Short-track star Charles Hamelin makes sure he’s having fun when skating fast

Canadian speedskating legend Charles Hamelin doesn’t hesitate for a second when he’s asked about what being an athlete has taught him.

“Sport has brought me a lot of life skills,” says Hamelin.

“It’s not just about the sport. It’s about anything you do in your life — your energy and what you want to achieve,” he says.

“Maybe you aren’t going to win a gold medal or be the best lawyer in the city or whatever, but be the best you can be.

“Sport has taught me to do my best at whatever I do.”

And how. First, there’s the fact Hamelin was Canada’s only multiple gold medalist at the 2010 Olympic Games in Vancouver. (He won gold in both the 500-metre and the 5,000-metre races.) Then there’s the fact he won them both within a half-hour span.

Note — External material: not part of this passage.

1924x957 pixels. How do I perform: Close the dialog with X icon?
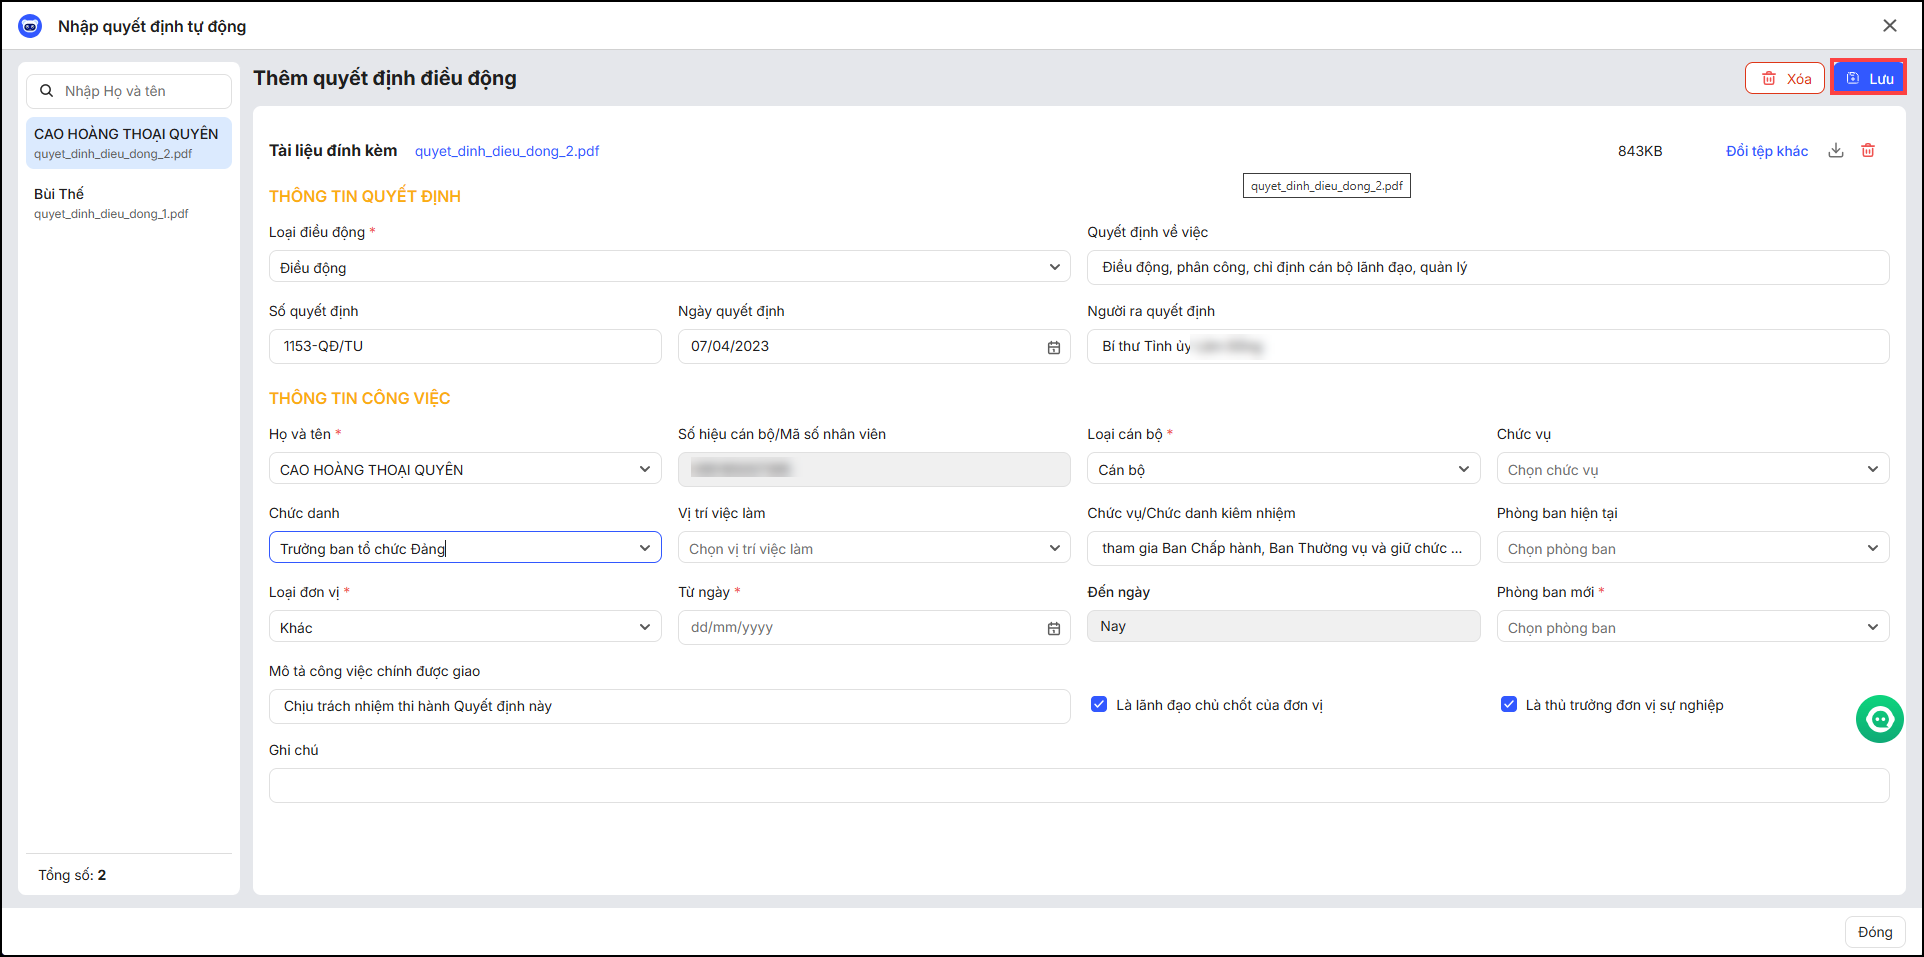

Calm, cool, collected? Indeed. “Fun is a big part of it,” he says.

“I am having fun. If you have fun at what you do, it doesn’t seem like a job.”

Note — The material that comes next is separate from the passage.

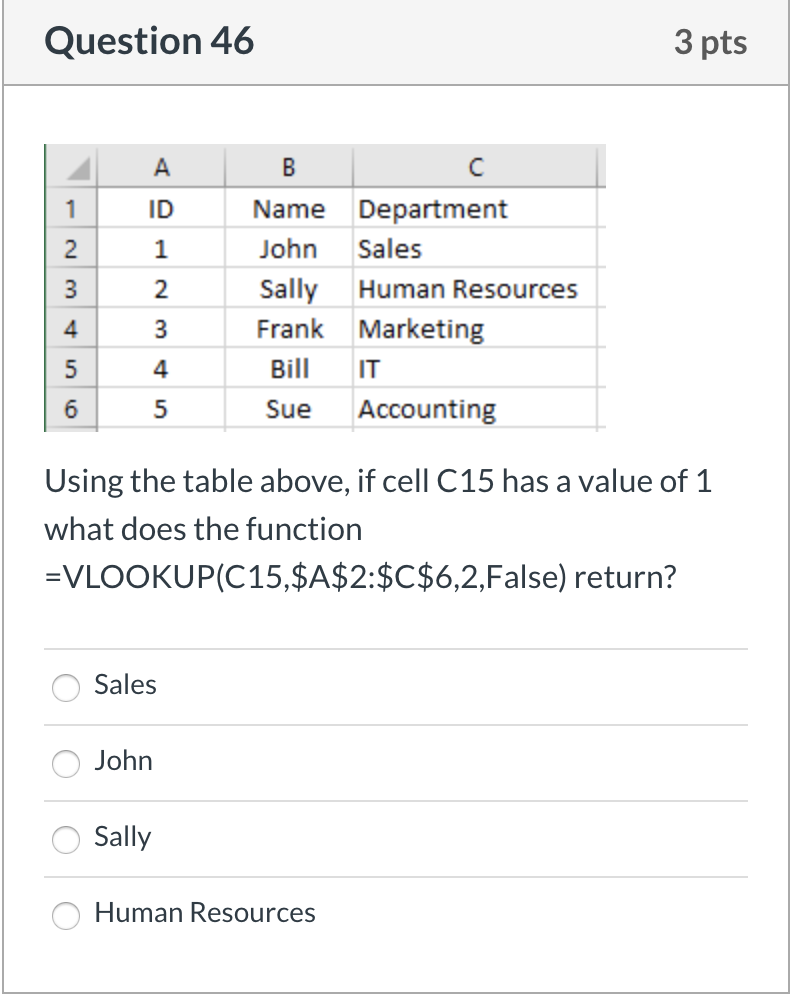
Task: Select the Human Resources answer option
Action: click(65, 915)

Then again, Hamelin says he and his family have always loved sports. “Some of the earliest memories I have are of watching my parents do activities. My father was, and still is, a big runner. He biked, too. He was always training for something,” he says.

“My mother, too. She was always training in a gym or running or at home doing aerobic exercise with DVDs.

“As soon as we were old enough to do sports, we were involved, too.”

Baseball came first for Hamelin, and then soccer. But then Hamelin’s middle brother Francois (“Frank,” Charles calls him) asked to try speedskating. He was only 5-years-old at the time, but his request changed both his and his sibling’s lives.

“I was 8, and I wasn’t doing it at the time because I had other activities,” recalls Charles. “But when I tried it during Christmas and Halloween, I asked my father and mother, ‘Can I start next year with Frank?’”

By the following year, 1994, all three brothers — Charles, François, and the youngest Mathieu — were speedskating. (François is also heading to Sochi, his second Olympics, to compete on the short track team with Charles.)

“When you’re young and you start a sport, it just makes everything easier,” Charles says. “You get better really fast because you’re young and you adapt and you can learn new skills faster.”

He knows what he’s talking about. By the time he was 16, he had qualified for the World Junior Championship. The national team was next.

(Here’s some trivia for you: He always listens to the band Linkin Park before he competes; he’s also a fan of Fall Out Boy, System of a Down, and My Chemical Romance.)

Step by step, he worked his way to being among the best in the world. His secret? Break down a big goal into little pieces, he says.

“When we finished the Olympics in Vancouver, if I’d had to focus right away on Sochi and make it a daily thing in my mind, I would have been really stressed,” he says.

“But I was not thinking about that. Everything was about short goals, short times. A little objective or goal to achieve every day or week during practice.”

That’s advice for everyone, whatever their goal may be.

“Don’t think too far ahead,” Charles says.

“Just do what you have to do; achieve those little goals every day. They all lead to the big goal, and by then you’ll be ready to give it your best.”